Viennese-born Jewish author Stefan Zweig and his second wife, Lotte Altmann, committed suicide together as refugees in Brazil in February 1942, but Zweig’s works, whether fiction, biographies or letters, have never seemed more alive. Seventy years on, the former home in Petrópolis where he died, now known as Casa Stefan Zweig, is scheduled to open in July as a museum. It will boast a library and conference hall, with performances and exhibits forthcoming. A billboard next to the museum recently proclaimed, “He’s Coming Back to Petrópolis: Here Soon,” which suggests something between a superstar’s personal appearance and a ghost returning to haunt the living. This is an apt characterization of Zweig’s continued presence on the world literary scene, dashingly elegant yet spookily posthumous.
It may seem paradoxical that though Zweig termed Brazil the “land of the future,” he also chose that country as a place to kill himself. In 1942, his suicide seemed to some harsh critics, such as philosopher Hannah Arendt, the petulant act of an “ivory tower esthete” who saw Nazism mainly as an “affront to his personal dignity and privileged way of life.” Yet Jean Améry (born Hanns Chaim Mayer), Austrian concentration camp survivor and philosopher of torture, proclaimed that Zweig’s suicide was his “greatest masterpiece.” Between these extreme and contradictory views remains the fact that voluntary death is a major theme of Zweig’s fiction dating back to the 1920s, in such works as “Letter From an Unknown Woman,” the novella “Twenty-Four Hours in the Life of a Woman” and many others.
This theme was doubtless an expression of Zweig’s own highly nervous, emotionally complex temperament. In “I Loved France Like a Second Homeland: New Studies on Stefan Zweig,” a December 2011 volume from Verlag Königshausen & Neumann, literary scholar Catherine Delattre notes that art historian Benno Geiger, in a book of memoirs first published in 1958, revealed that his friend Zweig was a tormented sexual exhibitionist. Novelist Thomas Mann echoed this diagnosis in his diary in 1954, adding that although Zweig never admitted this psycho-sexual problem to him personally, “privately it was known and it could have caused him serious problems.”
Delattre suggests that a complement of this sexual hang-up is the focus on voyeurism in Zweig’s fiction, such as “Fear” and “Burning Secret.” If it is true that Zweig suffered from this sort of sexual aberration, then his longtime habit of sending each of his new books to his friend Sigmund Freud might be seen less as an amicable gesture and more as a kind of invitation to diagnose and cure.

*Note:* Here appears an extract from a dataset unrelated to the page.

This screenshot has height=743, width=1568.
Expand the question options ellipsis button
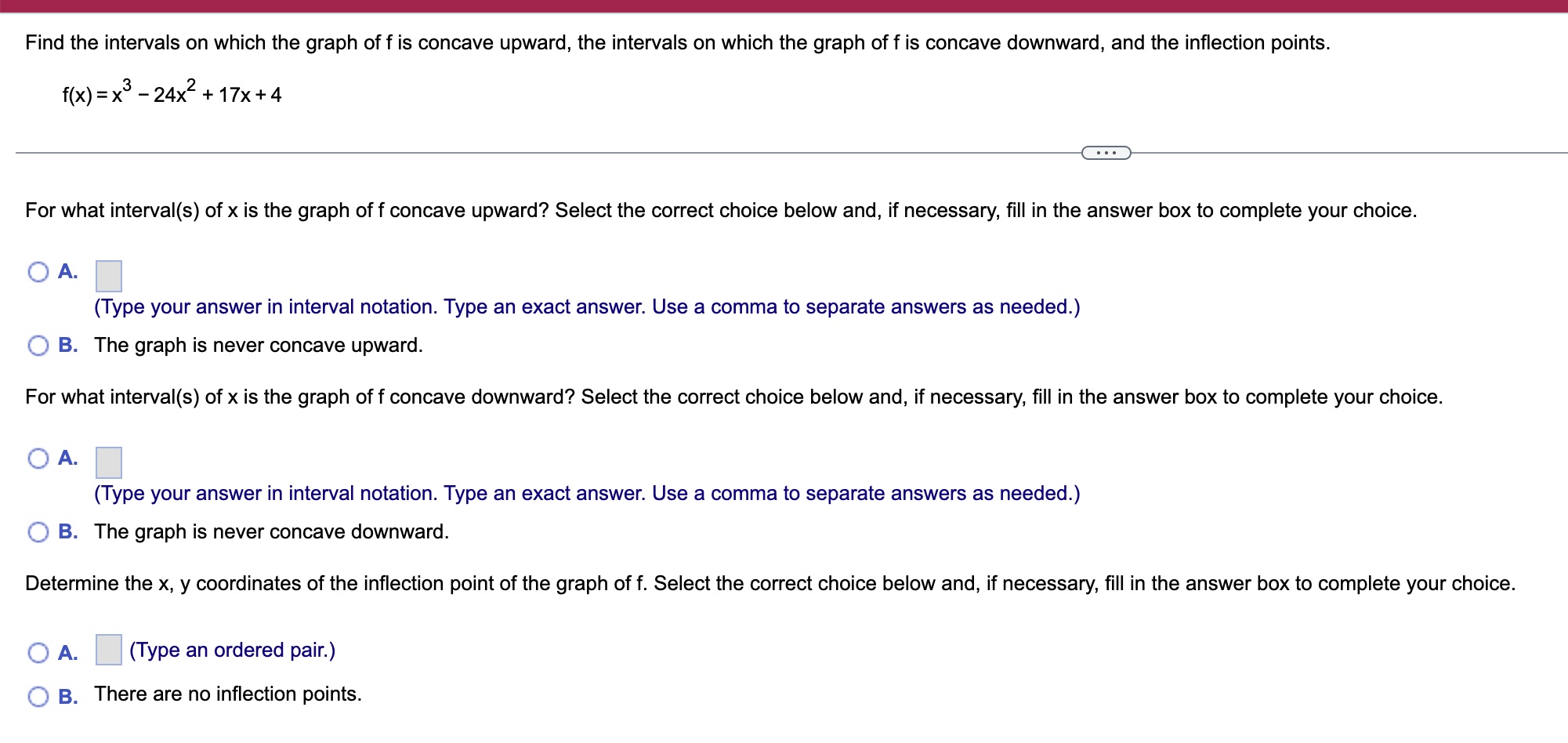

That Zweig was also psychologically vulnerable in terms of his sexual identity seems clear from his friendship with German lawyer, author and Nazi sympathizer Erich Ebermayer. In his autobiography, “Before I Forget,” published 35 years after his death in 1970, Ebermayer describes how as a young aspiring writer he sought out the famous writer Zweig’s company. Ebermayer, whose career boomed under the Nazis in the 1930s and ’40s, saw no contradiction in also enjoying a flirtatious prewar friendship with Zweig, and with considerable nerve even quoted Freud in his memoir to justify himself: “As we know from Sigmund Freud, every male friendship resonates with mostly unconscious Eros. Naturally not with sex, but with Eros.”
Describing himself as a “fresh and healthy, worshipful blond youth” at the time, Ebermayer explains that to calm his nerves on the first night of a play that Ebermayer wrote, Zweig literally held his hand during the performance. Ebermayer adds that after he published novellas in the 1920s on the theme of homosexuality, Zweig followed suit in 1927 with “A Confusion of Feelings,” which has been translated as “Confusion,” examining the ambiguous friendship between a professor and a privy counselor.